REQUEST: Rewrite the items from the line containing "is (576, 1024)." through the line containing "analyte-row: 3: Terfenadine 20 is", inclusive, replacing "screenshot" with "screen capture" and leaving everything else unchanged.

BEGIN

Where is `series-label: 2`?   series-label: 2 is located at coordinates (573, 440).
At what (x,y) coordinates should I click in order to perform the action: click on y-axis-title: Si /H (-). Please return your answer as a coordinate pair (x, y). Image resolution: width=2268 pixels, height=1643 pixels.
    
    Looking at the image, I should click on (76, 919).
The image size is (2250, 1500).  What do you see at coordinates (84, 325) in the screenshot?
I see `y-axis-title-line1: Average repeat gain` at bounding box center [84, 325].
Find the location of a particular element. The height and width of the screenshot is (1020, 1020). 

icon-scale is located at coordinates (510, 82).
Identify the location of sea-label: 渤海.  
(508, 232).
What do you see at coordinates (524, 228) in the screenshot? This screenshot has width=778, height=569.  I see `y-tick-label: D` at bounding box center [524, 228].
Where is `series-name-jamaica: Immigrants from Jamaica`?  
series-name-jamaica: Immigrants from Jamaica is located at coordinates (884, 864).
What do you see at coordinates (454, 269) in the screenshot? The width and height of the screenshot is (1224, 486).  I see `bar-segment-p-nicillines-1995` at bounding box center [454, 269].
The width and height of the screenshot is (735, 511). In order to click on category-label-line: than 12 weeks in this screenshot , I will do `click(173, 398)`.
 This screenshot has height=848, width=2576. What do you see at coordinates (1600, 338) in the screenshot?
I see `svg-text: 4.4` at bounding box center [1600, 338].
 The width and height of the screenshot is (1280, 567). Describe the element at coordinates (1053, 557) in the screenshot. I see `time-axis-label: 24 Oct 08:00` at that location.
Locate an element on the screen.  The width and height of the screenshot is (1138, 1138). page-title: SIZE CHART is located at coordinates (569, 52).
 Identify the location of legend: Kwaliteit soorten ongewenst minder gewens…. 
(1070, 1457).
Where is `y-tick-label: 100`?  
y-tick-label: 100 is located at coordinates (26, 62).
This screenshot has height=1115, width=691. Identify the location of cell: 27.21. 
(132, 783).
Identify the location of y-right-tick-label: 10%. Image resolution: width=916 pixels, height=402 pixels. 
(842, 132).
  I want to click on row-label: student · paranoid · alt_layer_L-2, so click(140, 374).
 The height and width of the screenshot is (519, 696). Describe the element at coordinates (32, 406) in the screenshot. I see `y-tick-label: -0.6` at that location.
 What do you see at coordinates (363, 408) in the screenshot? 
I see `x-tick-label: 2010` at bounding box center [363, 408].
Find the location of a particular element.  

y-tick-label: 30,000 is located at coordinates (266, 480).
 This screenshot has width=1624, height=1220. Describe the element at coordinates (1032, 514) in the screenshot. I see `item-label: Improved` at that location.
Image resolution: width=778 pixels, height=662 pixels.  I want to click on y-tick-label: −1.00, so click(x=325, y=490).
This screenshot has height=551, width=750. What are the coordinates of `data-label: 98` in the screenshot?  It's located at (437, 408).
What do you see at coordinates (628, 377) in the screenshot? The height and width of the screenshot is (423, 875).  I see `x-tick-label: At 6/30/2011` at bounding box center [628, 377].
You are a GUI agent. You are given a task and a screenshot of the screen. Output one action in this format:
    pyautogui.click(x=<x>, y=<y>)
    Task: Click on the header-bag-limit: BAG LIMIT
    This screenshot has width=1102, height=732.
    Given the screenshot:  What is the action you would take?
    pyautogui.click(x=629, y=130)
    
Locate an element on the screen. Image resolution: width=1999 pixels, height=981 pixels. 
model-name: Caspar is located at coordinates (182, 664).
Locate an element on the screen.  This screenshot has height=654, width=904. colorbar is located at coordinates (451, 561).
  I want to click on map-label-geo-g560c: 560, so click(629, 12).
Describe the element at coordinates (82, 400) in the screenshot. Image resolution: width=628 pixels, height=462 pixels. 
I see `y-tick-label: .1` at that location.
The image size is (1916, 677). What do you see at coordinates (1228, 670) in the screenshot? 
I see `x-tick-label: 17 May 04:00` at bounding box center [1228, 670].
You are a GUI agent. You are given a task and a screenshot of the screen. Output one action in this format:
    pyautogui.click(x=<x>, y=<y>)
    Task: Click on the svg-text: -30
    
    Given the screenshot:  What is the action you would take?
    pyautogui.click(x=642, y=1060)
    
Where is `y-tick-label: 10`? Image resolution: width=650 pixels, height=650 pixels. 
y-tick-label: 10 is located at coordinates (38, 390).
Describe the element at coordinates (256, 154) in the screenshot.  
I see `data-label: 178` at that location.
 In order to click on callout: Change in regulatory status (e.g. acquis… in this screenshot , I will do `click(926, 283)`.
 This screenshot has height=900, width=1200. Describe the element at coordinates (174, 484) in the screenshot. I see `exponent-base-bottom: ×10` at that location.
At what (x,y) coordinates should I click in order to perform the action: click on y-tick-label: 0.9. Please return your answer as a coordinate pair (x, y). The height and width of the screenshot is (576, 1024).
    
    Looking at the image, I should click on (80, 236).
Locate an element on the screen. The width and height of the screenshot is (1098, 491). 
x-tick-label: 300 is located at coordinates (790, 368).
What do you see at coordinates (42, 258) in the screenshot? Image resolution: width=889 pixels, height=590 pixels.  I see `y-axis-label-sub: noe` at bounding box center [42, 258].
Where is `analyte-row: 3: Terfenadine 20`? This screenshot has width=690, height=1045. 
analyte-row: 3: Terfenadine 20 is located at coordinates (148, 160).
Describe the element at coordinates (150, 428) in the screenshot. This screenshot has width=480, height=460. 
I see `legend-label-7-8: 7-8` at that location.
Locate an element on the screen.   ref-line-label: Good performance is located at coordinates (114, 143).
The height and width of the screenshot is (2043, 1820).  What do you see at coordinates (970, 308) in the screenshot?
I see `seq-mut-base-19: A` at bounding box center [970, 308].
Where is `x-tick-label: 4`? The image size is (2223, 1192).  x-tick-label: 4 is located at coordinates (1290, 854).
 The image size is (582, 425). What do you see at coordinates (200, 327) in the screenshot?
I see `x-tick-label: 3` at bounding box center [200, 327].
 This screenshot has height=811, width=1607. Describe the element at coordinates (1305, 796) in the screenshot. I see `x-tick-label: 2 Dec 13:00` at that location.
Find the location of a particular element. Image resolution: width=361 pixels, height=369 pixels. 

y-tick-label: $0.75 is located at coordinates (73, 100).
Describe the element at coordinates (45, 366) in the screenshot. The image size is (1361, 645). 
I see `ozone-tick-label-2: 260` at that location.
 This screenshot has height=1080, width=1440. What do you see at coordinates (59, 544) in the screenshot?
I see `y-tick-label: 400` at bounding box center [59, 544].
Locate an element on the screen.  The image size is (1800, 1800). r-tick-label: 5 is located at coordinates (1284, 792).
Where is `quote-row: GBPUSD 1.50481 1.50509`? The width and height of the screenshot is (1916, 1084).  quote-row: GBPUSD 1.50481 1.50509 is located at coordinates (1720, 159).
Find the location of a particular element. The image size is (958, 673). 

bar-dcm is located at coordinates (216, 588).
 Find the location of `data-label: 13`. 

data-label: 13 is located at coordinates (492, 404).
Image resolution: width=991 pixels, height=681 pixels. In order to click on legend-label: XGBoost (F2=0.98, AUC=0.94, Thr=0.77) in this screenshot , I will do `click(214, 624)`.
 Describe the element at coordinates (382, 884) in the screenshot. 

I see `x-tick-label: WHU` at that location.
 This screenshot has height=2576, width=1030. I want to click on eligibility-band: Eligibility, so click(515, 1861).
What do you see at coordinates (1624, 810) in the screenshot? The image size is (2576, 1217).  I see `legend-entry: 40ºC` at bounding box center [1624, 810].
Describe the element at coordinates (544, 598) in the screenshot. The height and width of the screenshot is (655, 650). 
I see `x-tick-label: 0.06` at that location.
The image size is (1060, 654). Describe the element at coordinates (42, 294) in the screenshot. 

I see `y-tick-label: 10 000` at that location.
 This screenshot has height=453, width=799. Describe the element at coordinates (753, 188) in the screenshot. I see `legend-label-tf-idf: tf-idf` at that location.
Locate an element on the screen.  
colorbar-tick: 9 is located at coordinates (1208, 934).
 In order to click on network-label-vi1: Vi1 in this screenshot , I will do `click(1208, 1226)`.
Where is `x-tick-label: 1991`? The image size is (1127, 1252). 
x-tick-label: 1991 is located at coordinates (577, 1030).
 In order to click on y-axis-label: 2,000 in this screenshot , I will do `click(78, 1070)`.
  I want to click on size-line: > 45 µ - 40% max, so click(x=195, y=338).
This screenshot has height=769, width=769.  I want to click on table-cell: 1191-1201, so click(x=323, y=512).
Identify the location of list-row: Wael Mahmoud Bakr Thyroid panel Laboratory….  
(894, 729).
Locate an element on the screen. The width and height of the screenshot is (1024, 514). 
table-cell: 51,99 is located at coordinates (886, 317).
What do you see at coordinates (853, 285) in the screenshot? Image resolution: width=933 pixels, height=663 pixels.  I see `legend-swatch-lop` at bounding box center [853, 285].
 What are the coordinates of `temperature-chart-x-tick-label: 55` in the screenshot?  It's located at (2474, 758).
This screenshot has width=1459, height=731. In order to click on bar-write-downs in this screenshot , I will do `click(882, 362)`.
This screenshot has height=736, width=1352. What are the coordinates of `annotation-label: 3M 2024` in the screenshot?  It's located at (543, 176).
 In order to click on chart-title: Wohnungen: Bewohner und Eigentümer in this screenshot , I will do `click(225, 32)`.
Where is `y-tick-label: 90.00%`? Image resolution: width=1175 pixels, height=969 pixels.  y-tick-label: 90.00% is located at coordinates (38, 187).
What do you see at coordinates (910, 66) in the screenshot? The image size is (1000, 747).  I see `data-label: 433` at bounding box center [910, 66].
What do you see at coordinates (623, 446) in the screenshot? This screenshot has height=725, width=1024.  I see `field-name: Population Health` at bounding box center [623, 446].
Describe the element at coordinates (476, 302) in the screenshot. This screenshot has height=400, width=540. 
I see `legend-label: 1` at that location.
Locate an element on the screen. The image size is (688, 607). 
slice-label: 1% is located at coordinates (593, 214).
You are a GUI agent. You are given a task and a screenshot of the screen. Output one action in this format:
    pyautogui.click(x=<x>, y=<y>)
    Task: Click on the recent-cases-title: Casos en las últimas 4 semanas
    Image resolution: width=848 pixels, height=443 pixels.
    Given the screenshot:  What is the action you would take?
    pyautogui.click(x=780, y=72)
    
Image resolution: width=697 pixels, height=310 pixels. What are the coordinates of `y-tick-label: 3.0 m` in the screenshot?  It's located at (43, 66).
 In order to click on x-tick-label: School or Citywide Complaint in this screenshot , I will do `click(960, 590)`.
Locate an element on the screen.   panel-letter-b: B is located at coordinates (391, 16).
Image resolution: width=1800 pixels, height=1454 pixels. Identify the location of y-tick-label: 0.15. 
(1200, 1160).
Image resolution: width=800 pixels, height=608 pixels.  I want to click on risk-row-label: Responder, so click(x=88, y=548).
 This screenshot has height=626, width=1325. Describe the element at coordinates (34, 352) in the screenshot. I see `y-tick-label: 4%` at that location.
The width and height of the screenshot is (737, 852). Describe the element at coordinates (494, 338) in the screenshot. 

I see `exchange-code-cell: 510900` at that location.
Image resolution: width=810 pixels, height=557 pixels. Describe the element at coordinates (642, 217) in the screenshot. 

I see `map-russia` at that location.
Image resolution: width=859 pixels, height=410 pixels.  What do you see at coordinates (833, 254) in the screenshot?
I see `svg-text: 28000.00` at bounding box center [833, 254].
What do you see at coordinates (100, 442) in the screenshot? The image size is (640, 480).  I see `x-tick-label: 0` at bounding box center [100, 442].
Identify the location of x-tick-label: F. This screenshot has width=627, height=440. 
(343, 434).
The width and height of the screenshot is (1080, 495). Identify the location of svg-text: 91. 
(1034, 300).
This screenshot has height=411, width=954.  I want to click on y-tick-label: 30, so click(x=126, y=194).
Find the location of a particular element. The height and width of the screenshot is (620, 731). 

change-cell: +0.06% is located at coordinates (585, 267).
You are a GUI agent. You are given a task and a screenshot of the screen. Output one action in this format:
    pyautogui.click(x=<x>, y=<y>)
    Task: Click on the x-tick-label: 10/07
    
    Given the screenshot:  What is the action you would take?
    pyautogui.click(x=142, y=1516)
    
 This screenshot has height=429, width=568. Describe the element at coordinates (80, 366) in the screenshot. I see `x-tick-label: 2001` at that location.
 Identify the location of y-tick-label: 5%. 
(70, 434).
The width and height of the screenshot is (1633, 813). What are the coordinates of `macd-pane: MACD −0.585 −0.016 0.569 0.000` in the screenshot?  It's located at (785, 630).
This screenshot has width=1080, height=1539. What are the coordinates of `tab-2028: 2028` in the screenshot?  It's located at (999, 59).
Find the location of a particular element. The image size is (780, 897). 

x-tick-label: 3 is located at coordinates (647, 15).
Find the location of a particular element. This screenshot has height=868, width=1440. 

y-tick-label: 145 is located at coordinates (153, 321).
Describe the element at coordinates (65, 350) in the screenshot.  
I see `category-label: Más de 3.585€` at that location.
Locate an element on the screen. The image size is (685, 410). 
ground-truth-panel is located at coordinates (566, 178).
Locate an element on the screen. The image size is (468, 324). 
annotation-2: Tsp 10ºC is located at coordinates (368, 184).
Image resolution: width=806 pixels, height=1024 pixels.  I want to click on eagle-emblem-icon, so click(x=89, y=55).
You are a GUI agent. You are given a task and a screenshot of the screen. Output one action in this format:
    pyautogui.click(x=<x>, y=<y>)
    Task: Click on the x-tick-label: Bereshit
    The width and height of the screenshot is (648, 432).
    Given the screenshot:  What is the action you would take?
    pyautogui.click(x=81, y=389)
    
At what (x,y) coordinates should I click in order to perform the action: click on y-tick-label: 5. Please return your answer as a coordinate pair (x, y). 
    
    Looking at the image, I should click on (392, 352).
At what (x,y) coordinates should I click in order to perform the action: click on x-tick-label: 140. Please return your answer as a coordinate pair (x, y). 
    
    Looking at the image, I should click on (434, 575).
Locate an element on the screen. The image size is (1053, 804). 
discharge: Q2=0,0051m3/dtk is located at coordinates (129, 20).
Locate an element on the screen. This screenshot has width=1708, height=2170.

END

RESPONSE TO THE TASK:
At what (x,y) coordinates should I click in order to perform the action: click on y-tick-label: 0.9. Please return your answer as a coordinate pair (x, y). The height and width of the screen capture is (576, 1024).
    
    Looking at the image, I should click on (80, 236).
Locate an element on the screen. The width and height of the screen capture is (1098, 491). 
x-tick-label: 300 is located at coordinates (790, 368).
What do you see at coordinates (42, 258) in the screen capture? Image resolution: width=889 pixels, height=590 pixels.  I see `y-axis-label-sub: noe` at bounding box center [42, 258].
Where is `analyte-row: 3: Terfenadine 20`? This screen capture has width=690, height=1045. 
analyte-row: 3: Terfenadine 20 is located at coordinates (148, 160).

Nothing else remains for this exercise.